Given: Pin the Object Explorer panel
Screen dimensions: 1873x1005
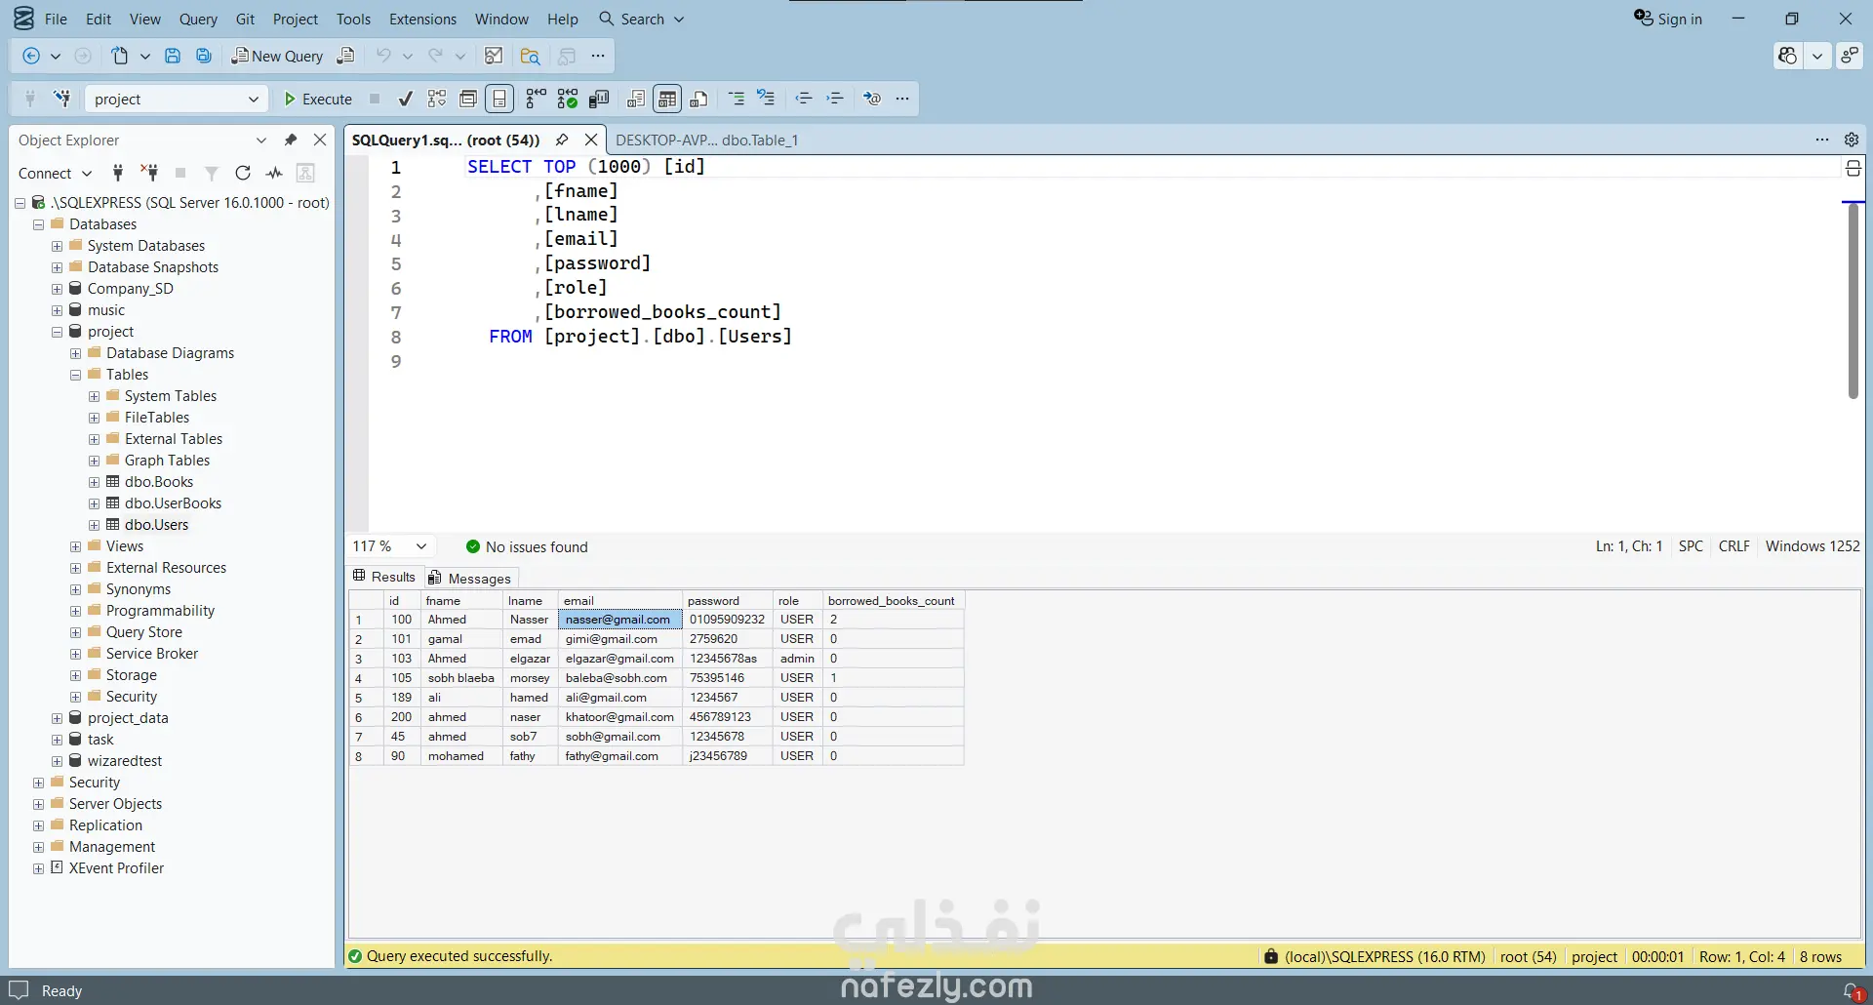Looking at the screenshot, I should point(290,140).
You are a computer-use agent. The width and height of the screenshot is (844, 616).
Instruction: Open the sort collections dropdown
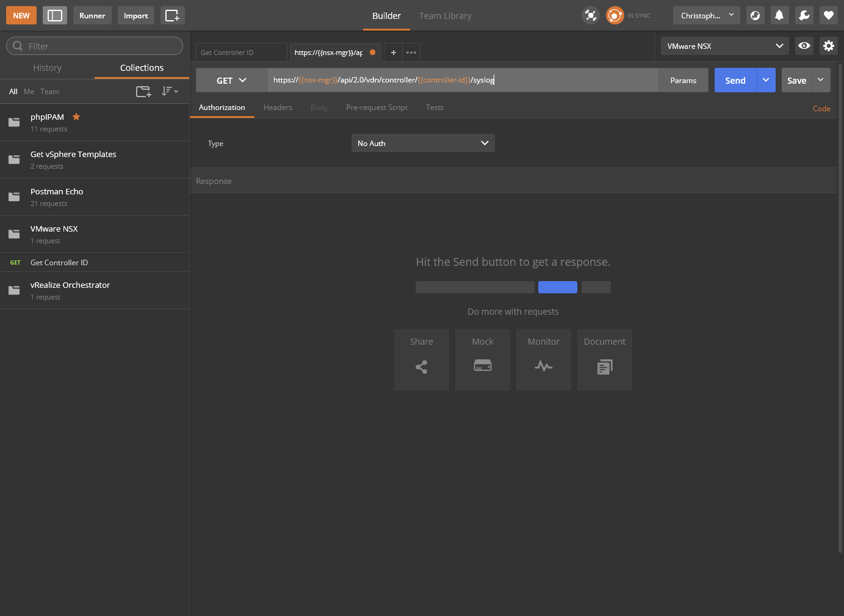[x=170, y=92]
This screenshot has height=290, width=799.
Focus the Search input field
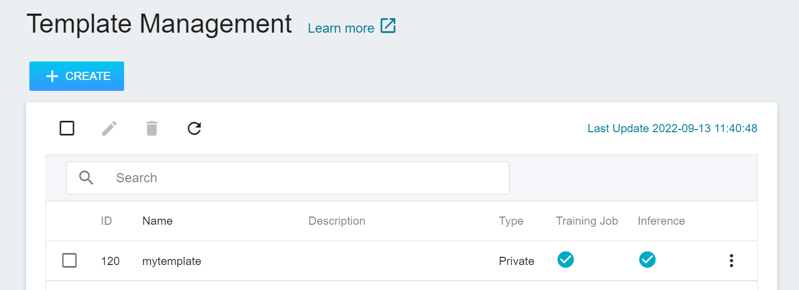point(288,178)
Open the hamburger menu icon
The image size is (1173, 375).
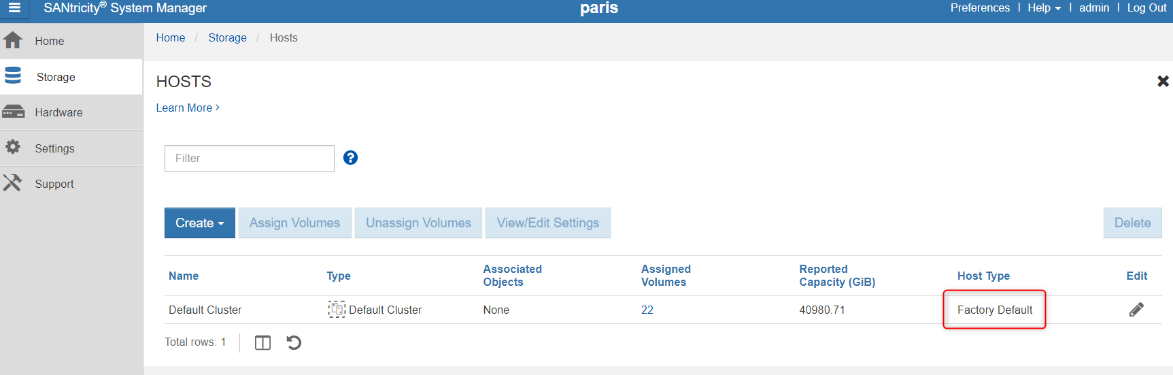click(14, 8)
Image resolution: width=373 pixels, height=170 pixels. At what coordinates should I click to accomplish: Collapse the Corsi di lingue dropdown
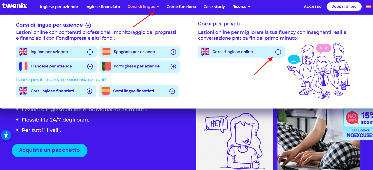coord(143,7)
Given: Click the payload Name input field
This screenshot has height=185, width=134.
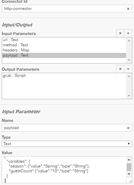Looking at the screenshot, I should click(x=64, y=128).
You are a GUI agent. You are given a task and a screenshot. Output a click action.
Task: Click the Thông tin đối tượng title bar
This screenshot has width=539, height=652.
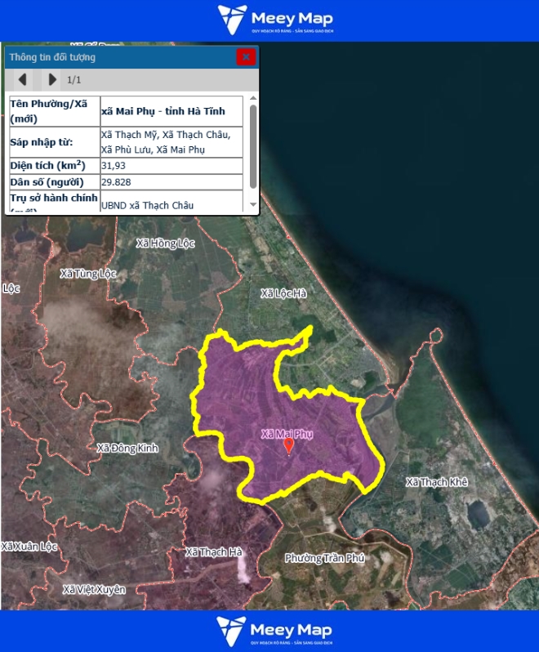123,57
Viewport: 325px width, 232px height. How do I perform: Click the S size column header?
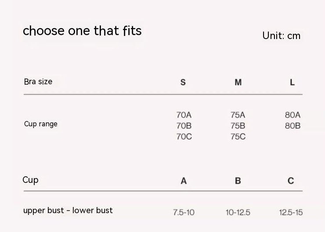click(x=183, y=82)
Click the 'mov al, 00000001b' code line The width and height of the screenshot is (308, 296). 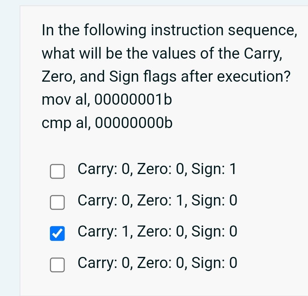pyautogui.click(x=107, y=100)
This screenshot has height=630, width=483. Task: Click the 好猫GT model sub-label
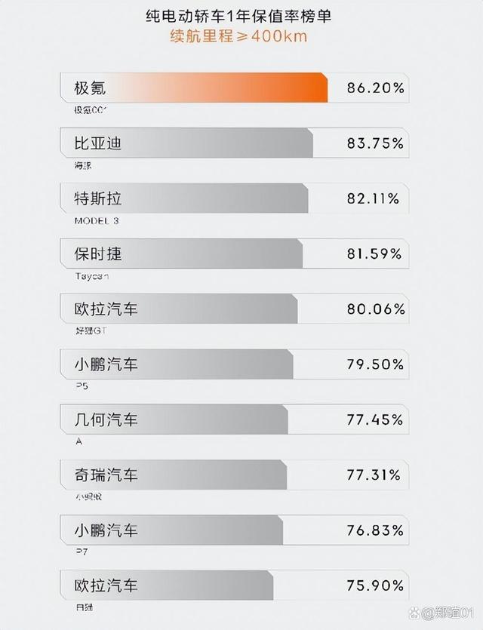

DESCRIPTION OF THE TASK:
Transcribe, from the material above, the stretch starting at the line with "Focus the Search input field" and ending at the line with "Given: Click the payload Name input field", both included, exactly. Do not carry over pictures.

RESPONSE:
Focus the Search input field
point(288,178)
Open the hamburger menu icon
The image size is (1173, 375).
click(14, 8)
Image resolution: width=373 pixels, height=170 pixels. At what coordinates should I click to accomplish: Collapse the Corsi di lingue dropdown
coord(143,7)
Given: Click the payload Name input field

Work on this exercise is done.